What could be less obnoxious than sending a private notice to the company?
Well, not saying insane crap like this for starters: "the average, reasonably well informed consumer would likely call the Rolex line of watches to mind when looking at the Oyster & Pop logo".
You say you don't blame Rolex, yet you blame Rolex. You say you get IP but it seems like you don't understand TM law.
I'm far from an expert on TM law (more seasoned on patent law), but I did start pulling up which classifications Rolex has trade marked the term "oyster" by itself (versus other marks like "oystersteel", "oysterquartz", "oysterlock", "oysterflex", etc.) Though I decided that nobody probably cared and stopped looking into it, it was starting to look to me like the way "Oyster" is registered in the U.S. wouldn't even apply to clocks.
Rolex's "oyster" trademark is registered in two categories:
- IC 018. US 001 002 003 022 041. G & S: LUGGAGE, SUITCASES, [ ATTACHE CASES, BRIEFCASES, TOILETRY CASES SOLD EMPTY, GARMENT BAGS FOR TRAVEL, SAMPLE CASES IN THE NATURE OF LARGE CARRYING CASES, SHOULDER BAGS, TOTE BAGS, DUFFLE BAGS, PURSES, WALLETS AND HANDBAGS ]
- IC 014. US 027. G & S: WATCHES, [ MOVEMENTS, CASES, ] DIALS [ , AND OTHER PARTS OF WATCHES ]. FIRST USE: 19260700. FIRST USE IN COMMERCE: 19260700
Now "small clocks" is 14-168, not 14-027. And 14-027 (the category they registered it in) is "watches, movements, cases, dials, and other parts of watches". And of course clocks and watches are not the same thing.
Now I know that "famous marks" automatically get broader protection than ordinary marks. But is the "oyster" mark famous? Certainly "Rolex" is a famous mark. If you walk up to anybody on the street and ask "what is Rolex?" they will almost certainly know. But if you walk up to the average person on the street and say "what is Oyster, other than the animal?", or even "if you see a clock that says Oyster on it, what do you think of?", I'd aver that they do not answer "a Rolex wristwatch".
All of the above notwithstanding, it appears that the present action (or threat of action) is occurring in the UK. Therefore the analysis of the U.S. registrations of the word "Oyster", and the discussion of U.S. trademark law, is not particularly relevant. I have no idea how the mark is registered in the UK, nor any clue whatsoever about how UK trademark law works.
If you understand TM law, then you would know that Rolex had no choice but to defend the TM, otherwise they wouldn't be able to prevent knockoffs from using the Oyster name on their watches. Any brand would have had to do the same thing, whether they like it or not.
Well, according to one article the Oyster & Pop folks tangled with Rolex in the U.S. when O&P attempting to register their name as a mark. Rolex objected. But then Rolex apparently agreed that if Oyster & Pop changed the category to "Childrens Toys and Games" instead of "Clocks", then Rolex would be OK with it. That seems reasonable.

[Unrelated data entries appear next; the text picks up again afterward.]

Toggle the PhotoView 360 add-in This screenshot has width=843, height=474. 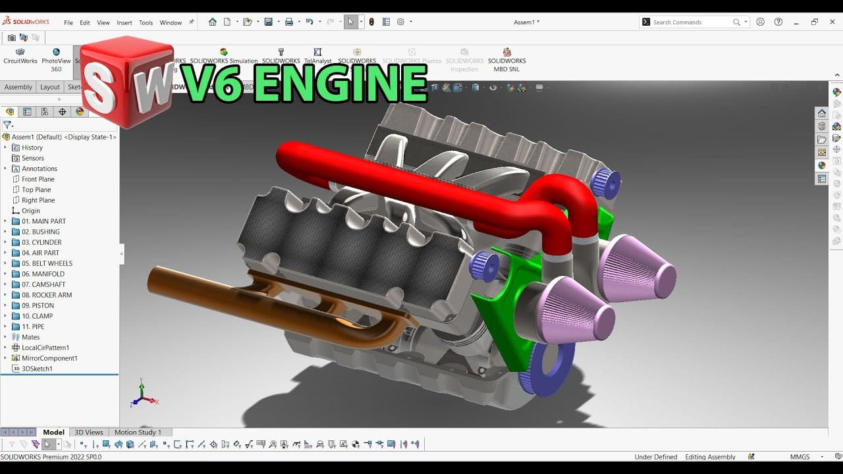[x=56, y=56]
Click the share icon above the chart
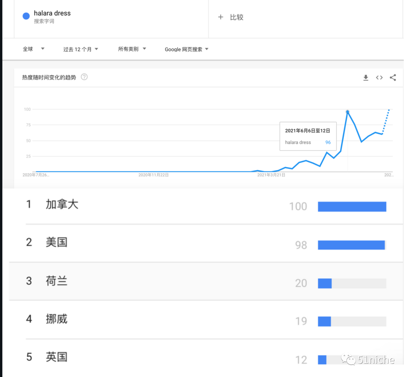The image size is (408, 377). coord(393,78)
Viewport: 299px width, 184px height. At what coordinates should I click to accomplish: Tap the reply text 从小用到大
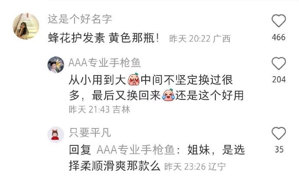[97, 79]
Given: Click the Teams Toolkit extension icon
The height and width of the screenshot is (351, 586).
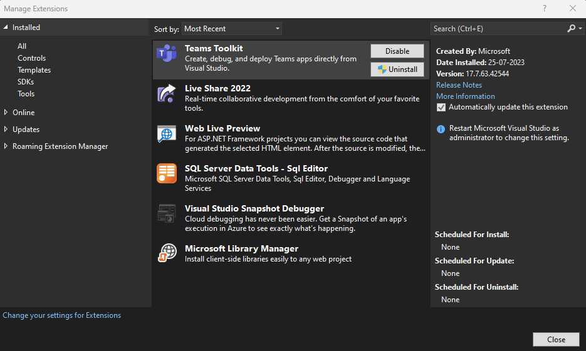Looking at the screenshot, I should click(x=167, y=54).
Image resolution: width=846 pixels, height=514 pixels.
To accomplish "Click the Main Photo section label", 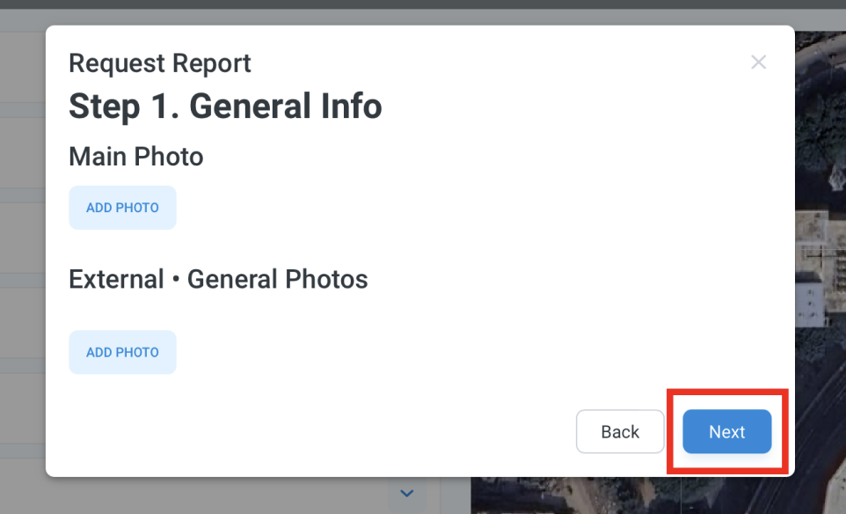I will coord(136,157).
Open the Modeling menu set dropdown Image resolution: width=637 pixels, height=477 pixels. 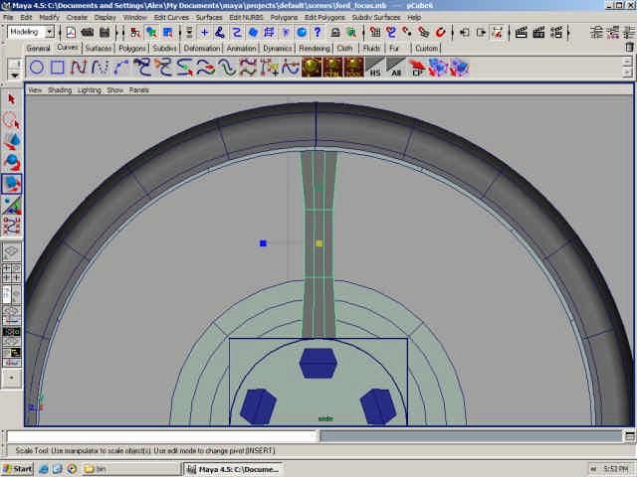[x=32, y=32]
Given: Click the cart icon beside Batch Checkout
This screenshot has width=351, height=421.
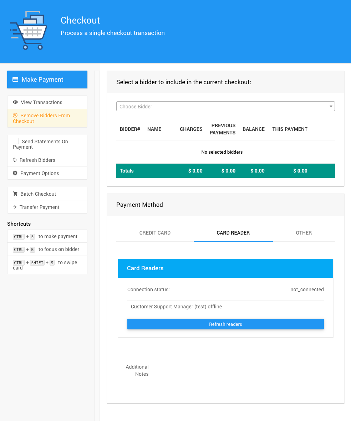Looking at the screenshot, I should (x=15, y=194).
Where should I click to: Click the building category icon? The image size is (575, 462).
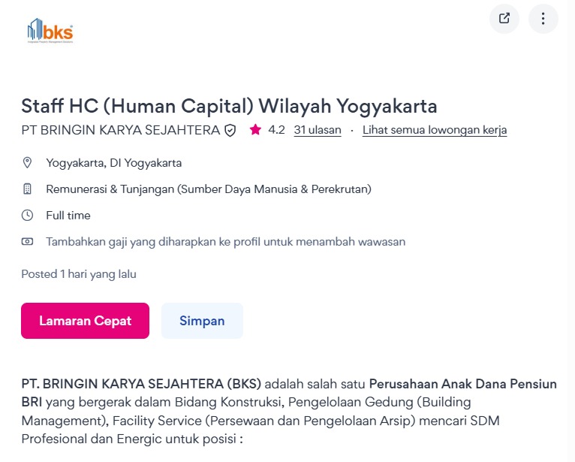coord(27,189)
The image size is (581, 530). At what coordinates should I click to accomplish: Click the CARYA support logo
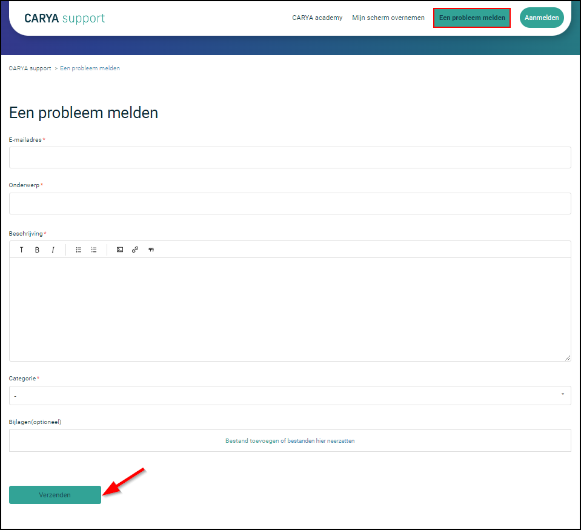point(64,18)
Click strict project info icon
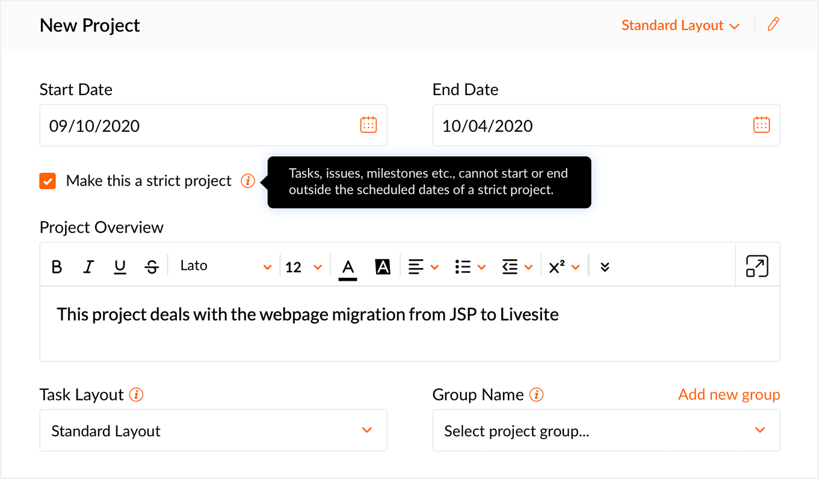The height and width of the screenshot is (479, 819). pos(247,181)
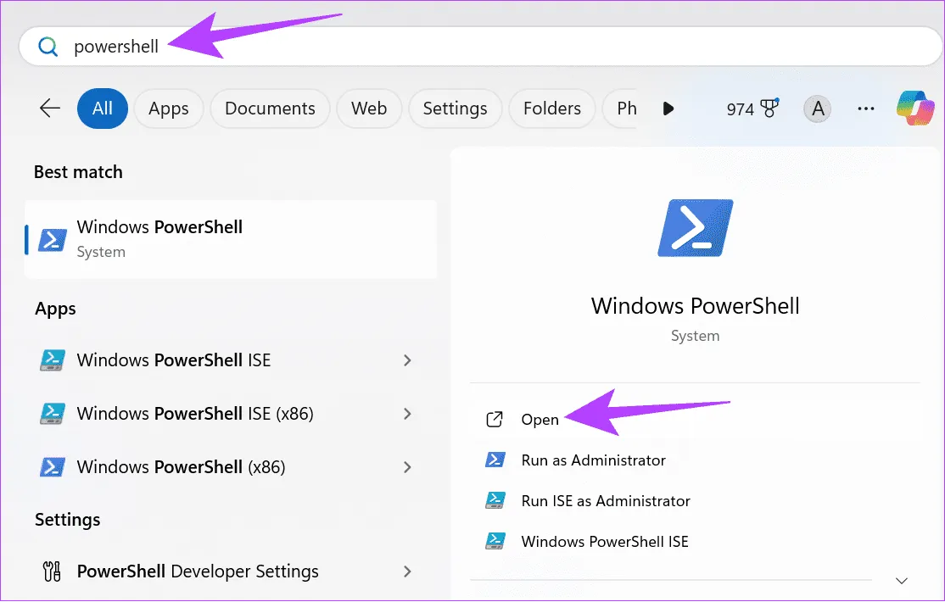Click the search magnifier icon
Screen dimensions: 945x602
click(48, 47)
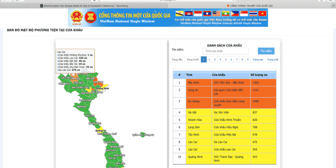Click the Cambodia flag icon in banner
The height and width of the screenshot is (168, 336).
point(189,13)
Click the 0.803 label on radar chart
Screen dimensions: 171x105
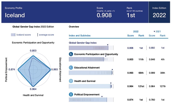click(33, 51)
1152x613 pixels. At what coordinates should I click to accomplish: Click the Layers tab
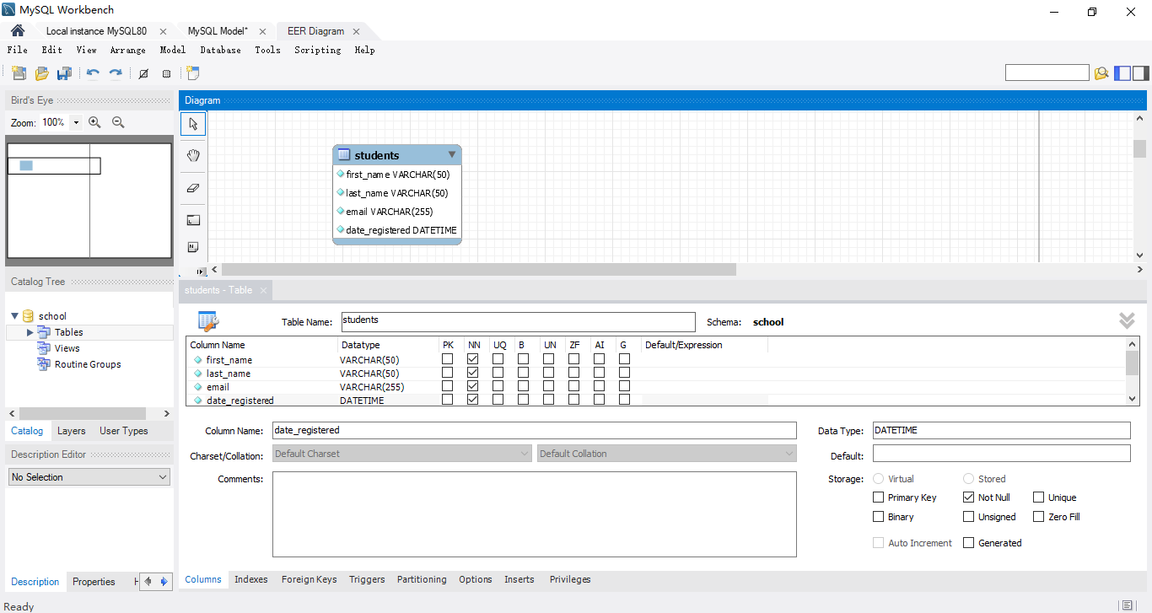71,431
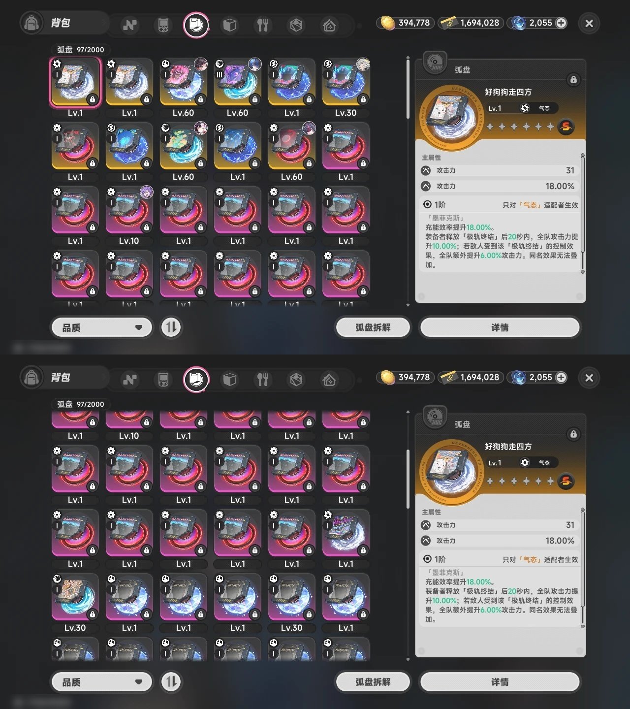630x709 pixels.
Task: Expand the 品质 sort dropdown in the upper view
Action: [102, 327]
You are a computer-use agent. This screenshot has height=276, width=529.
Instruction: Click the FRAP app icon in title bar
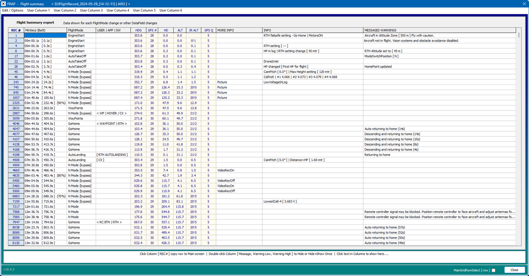click(x=4, y=4)
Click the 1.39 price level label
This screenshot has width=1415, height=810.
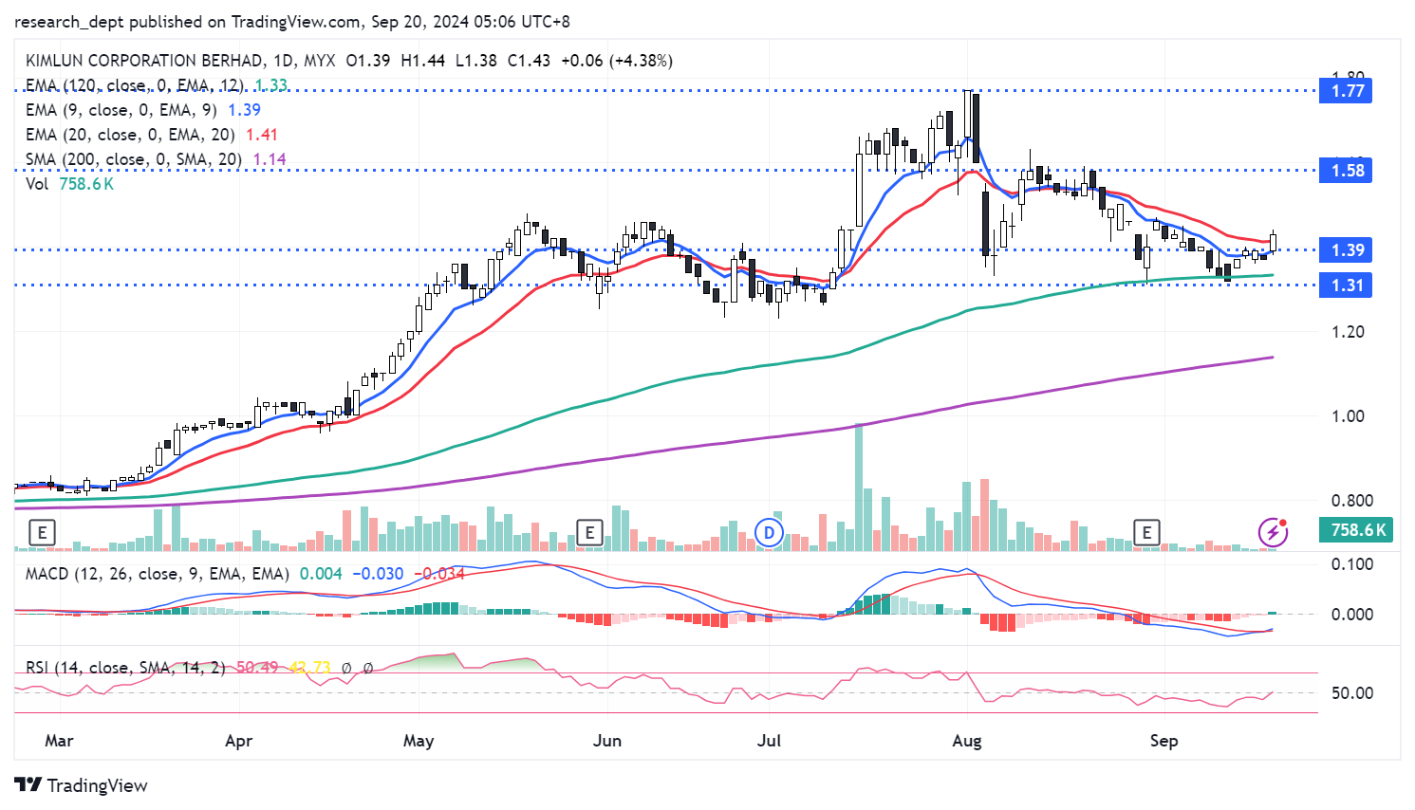1346,250
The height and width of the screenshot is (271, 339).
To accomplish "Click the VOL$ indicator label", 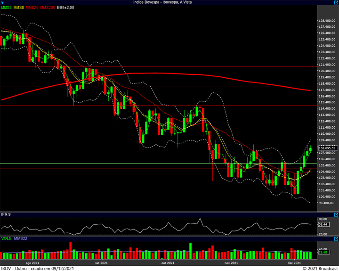I will 6,238.
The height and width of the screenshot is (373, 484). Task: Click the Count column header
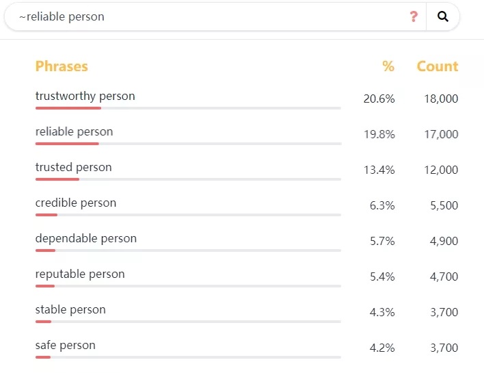point(438,66)
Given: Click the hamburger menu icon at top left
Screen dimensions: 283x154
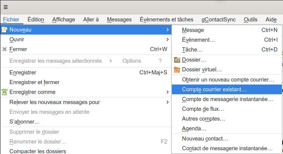Looking at the screenshot, I should [x=6, y=7].
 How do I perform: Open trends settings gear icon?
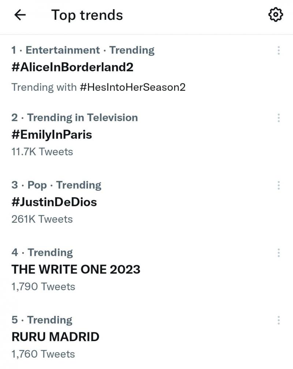point(275,15)
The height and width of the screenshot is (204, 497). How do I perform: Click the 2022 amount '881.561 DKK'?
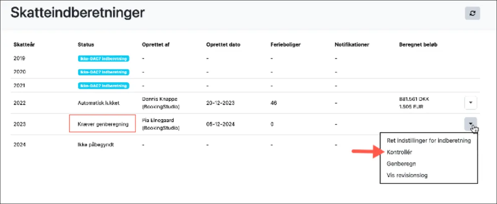click(414, 99)
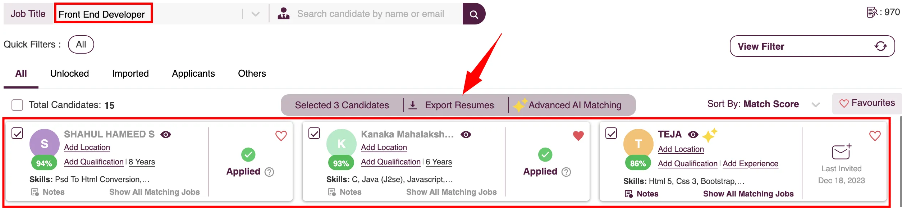Unfavourite Kanaka Mahalaksh with filled heart

pyautogui.click(x=578, y=136)
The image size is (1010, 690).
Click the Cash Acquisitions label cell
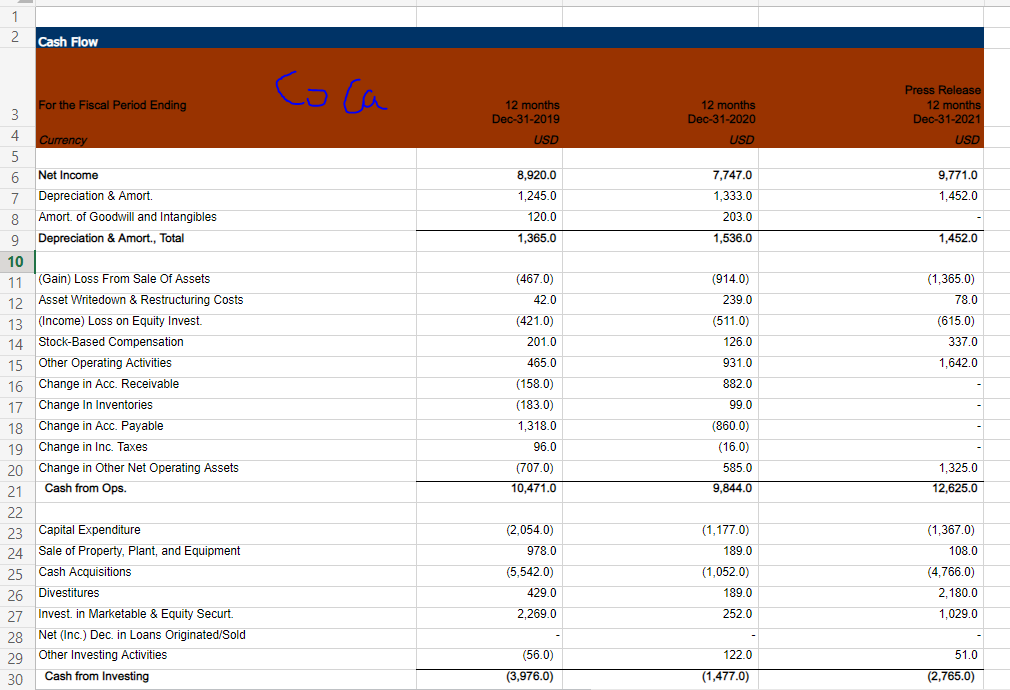(85, 572)
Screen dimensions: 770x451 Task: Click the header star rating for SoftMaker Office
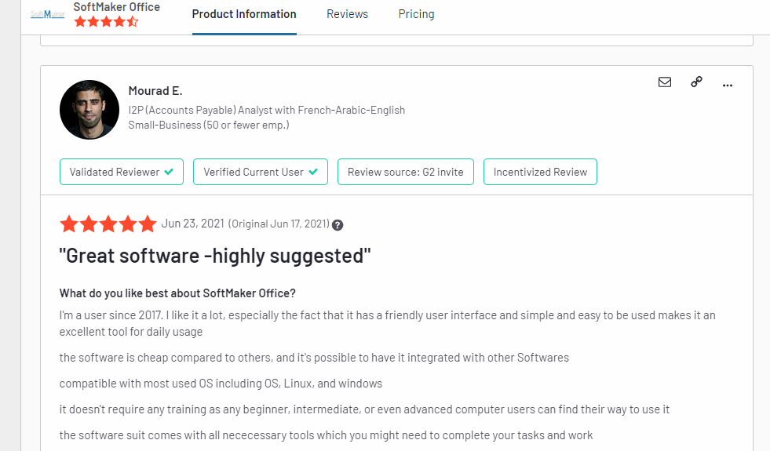(x=106, y=22)
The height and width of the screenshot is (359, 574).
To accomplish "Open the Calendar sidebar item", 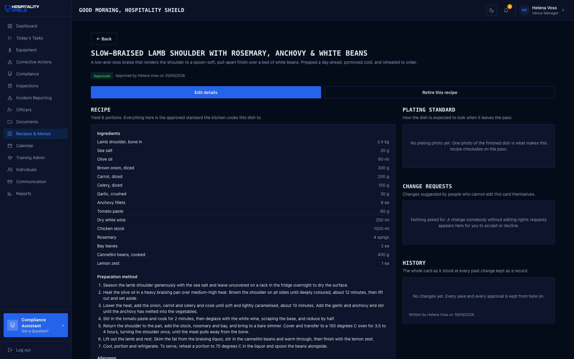I will click(x=36, y=146).
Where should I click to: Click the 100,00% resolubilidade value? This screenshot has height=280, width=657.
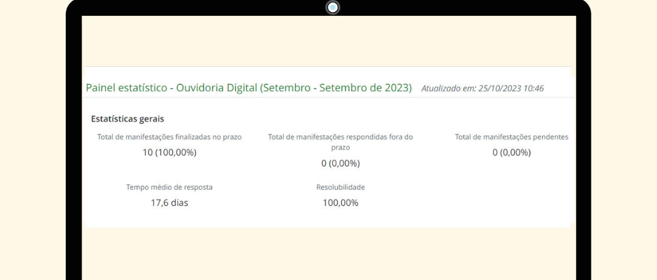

But then I guess Rolex decided they weren't OK with it after all.
The only reason this case seems obnoxious is because the clock company chose to rely on the ignorant court of public opinion for sympathy, by publicizing the situation. After all, they didn't have to talk to the press, right? I find them to be a bit disingenuous in playing the victim, given that their legal counsel would have explained the TM law to them.
I will agree that O&P should have done a trademark search up front. But I would guess that this is a very small operation. They probably had no clue if this product would be successful or not and launched it on a shoe string budget. Once they saw they had a winner then they probably said "oh man, we better protect this name". And then they found out they had a problem.
Now all of that is speculation, but this certainly does not appear to be a case of some major manufacturer like Hasbro or Mattell launching a new product and having ample resources to do all of the things that we might suggest that O&P should have done. And of course I know that none of that matters in the analysis of the IP issues involved here. I'm just saying that not every little endeavor is going to begin with a discussion with an IP attorney. But yes, of course they proceed at their own peril for not doing so.
With what I've looked at so far, if their registered marks in the UK are similar to their registered marks in the US, I'm not even certain Rolex has the legal ability to prevent O&P from using the word Oyster the way they have. But they have the money to bully the defendant into submission, so that wouldn't matter much. If however they do have the legal right to preclude O&P from using the mark, then yes, they must defend their mark.